DATA FOR PROCESSING Block Start

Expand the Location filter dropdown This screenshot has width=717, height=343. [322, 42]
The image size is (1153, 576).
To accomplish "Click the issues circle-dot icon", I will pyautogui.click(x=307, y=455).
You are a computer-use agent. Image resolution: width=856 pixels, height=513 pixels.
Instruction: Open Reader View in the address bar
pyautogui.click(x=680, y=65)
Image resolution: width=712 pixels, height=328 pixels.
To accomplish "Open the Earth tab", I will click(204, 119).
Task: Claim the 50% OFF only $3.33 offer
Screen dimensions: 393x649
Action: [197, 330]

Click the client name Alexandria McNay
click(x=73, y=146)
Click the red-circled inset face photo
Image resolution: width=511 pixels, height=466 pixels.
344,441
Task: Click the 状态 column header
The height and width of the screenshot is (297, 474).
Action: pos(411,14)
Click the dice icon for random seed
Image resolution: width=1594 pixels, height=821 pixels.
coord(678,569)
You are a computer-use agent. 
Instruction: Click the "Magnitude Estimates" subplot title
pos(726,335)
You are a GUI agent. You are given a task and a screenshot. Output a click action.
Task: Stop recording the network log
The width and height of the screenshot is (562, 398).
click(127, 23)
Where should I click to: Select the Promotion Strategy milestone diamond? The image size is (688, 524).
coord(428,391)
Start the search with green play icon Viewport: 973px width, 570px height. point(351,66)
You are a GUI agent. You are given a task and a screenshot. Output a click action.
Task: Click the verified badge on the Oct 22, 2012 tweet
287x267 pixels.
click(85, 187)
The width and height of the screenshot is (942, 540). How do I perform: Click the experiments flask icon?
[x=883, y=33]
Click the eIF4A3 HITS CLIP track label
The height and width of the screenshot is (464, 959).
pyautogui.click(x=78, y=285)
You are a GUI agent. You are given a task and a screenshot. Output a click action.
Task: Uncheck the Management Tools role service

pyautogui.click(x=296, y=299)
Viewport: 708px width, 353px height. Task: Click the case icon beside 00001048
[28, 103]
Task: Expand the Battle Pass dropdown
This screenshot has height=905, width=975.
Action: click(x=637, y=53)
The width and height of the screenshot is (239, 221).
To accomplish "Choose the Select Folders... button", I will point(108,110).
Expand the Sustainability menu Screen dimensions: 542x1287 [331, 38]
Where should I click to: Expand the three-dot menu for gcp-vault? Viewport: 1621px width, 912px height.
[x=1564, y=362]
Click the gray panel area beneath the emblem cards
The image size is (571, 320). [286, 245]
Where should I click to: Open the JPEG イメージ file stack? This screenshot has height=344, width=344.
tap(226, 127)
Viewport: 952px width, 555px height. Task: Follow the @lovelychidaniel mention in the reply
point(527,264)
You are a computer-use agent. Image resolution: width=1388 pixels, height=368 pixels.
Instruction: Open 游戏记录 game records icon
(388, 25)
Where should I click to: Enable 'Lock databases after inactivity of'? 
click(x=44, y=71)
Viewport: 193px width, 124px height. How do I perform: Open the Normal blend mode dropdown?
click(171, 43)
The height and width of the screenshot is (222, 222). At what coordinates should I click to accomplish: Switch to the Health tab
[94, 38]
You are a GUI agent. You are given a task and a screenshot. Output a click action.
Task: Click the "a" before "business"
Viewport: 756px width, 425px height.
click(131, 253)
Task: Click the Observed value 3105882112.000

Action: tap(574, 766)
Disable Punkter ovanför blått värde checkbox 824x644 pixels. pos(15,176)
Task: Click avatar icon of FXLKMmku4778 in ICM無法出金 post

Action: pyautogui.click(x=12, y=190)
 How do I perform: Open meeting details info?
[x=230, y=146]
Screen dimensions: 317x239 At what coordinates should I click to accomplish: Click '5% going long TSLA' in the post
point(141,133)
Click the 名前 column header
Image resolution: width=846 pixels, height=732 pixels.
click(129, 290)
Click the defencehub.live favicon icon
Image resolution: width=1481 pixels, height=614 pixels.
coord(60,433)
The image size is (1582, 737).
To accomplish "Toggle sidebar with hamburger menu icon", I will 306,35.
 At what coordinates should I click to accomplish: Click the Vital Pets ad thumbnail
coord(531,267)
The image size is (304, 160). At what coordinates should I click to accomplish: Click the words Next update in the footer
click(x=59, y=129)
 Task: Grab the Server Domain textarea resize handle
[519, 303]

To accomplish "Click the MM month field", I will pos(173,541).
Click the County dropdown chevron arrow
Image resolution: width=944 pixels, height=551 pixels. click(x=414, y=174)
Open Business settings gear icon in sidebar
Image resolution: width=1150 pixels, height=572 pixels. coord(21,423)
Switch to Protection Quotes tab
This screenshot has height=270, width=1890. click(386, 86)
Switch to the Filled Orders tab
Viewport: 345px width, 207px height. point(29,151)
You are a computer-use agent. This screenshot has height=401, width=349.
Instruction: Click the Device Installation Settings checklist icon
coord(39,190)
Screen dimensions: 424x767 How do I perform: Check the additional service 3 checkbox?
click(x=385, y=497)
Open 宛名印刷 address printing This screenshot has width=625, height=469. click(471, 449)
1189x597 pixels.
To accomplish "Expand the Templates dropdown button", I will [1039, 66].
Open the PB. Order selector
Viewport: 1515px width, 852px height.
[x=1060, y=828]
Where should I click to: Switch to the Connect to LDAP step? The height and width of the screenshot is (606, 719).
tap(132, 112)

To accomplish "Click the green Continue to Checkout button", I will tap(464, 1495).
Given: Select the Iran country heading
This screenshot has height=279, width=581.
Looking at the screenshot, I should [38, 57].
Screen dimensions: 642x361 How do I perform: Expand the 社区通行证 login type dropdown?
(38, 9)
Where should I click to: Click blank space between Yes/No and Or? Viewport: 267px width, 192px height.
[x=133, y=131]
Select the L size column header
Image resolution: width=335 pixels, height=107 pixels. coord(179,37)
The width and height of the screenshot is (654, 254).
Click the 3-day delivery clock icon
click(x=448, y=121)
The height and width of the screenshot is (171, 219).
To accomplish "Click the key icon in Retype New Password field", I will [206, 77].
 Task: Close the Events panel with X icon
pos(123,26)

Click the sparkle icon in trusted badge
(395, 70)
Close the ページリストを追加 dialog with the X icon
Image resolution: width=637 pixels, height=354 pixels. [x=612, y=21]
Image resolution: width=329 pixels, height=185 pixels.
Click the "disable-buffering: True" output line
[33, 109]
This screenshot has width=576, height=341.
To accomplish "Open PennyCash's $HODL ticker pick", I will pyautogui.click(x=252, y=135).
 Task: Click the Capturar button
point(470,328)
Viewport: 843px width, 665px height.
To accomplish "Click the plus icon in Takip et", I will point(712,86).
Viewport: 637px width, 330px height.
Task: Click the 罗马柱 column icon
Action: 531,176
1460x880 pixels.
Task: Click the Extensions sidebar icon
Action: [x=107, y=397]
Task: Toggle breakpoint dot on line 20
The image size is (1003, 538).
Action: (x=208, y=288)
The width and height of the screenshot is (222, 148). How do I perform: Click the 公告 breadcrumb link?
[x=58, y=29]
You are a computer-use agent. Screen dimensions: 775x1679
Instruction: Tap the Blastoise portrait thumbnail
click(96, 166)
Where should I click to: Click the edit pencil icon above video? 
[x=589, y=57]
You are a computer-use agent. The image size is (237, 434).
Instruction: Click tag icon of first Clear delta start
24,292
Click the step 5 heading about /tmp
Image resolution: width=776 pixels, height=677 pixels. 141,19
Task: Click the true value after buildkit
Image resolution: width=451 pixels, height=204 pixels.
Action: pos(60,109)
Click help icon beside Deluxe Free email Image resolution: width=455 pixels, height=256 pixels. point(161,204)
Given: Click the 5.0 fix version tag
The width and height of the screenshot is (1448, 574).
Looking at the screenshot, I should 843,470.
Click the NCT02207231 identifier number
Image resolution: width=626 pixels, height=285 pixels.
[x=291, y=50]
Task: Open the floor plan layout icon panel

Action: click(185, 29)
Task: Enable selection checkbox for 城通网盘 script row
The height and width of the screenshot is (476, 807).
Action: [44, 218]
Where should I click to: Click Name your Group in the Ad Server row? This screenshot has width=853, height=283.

DATA FOR PROCESSING Block End

## ACTION ITEM
Check each line above for "green" and return the ones that have it.

## COMPLETED EXERCISE
Start the search with green play icon Viewport: 973px width, 570px height. point(351,66)
To accomplish "Click the green Continue to Checkout button", I will tap(464, 1495).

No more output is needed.